Düşük potasyum düzeyleri yorgunluğa neden olabilir.Vücutta kâfi ölçüde depo bulunmasını sağlamak için varlıklı potasyumlu besinler tüketilmelidir.

Potasyum bakımından varlıklı besinler ortasında muz, az yağlı keçi sütü, tavuk ve hindi üzere yağsız etler, balıklar ve çok çeşitli meyve ve sebzeler tüketilmelidir.

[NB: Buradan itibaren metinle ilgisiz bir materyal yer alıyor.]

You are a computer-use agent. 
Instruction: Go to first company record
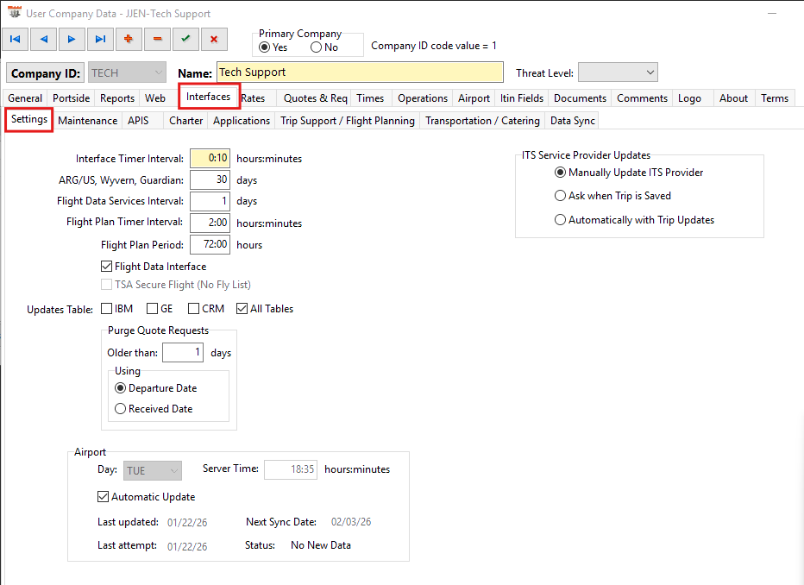click(x=16, y=39)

Australian Myasthenic Association, bu duruma eşlik eden yorgunluğu azaltmak için üç büyük öğün yerine gün boyunca daha küçük porsiyonlara bölünmüş öğünler yenmelidir demektedir.. Boğazında kalacak kılçıklı besinlerden kaçınılmalıdır.Sıcak yemeklerden çok ılık yemekler tercih edilmelidir.Dil kaslarındaki gevşekliği önler. Yutma zahmetinin şiddetlenmesini önlemek için alkol, baharatlı yiyecekler, limon ve sodalı sudan uzak durulmalıdır.

DAMAR İLTİHABI(VASKÜLİT)
Bu hastalıkta kan damarları bağışıklık sisteminin amacı hâline gelir.

Vaskülitte Beslenme

Beslenme tedavisine dair kanıtlanmış bir çalışma yoktur.Kortikosteroidlerin kilo denetimi üzerine olumsuz tesirlerinden ötürü yağ,tuz ve şeker kısıtlanmalı,sağlıklı beslenme planı oluşturulmalıdır.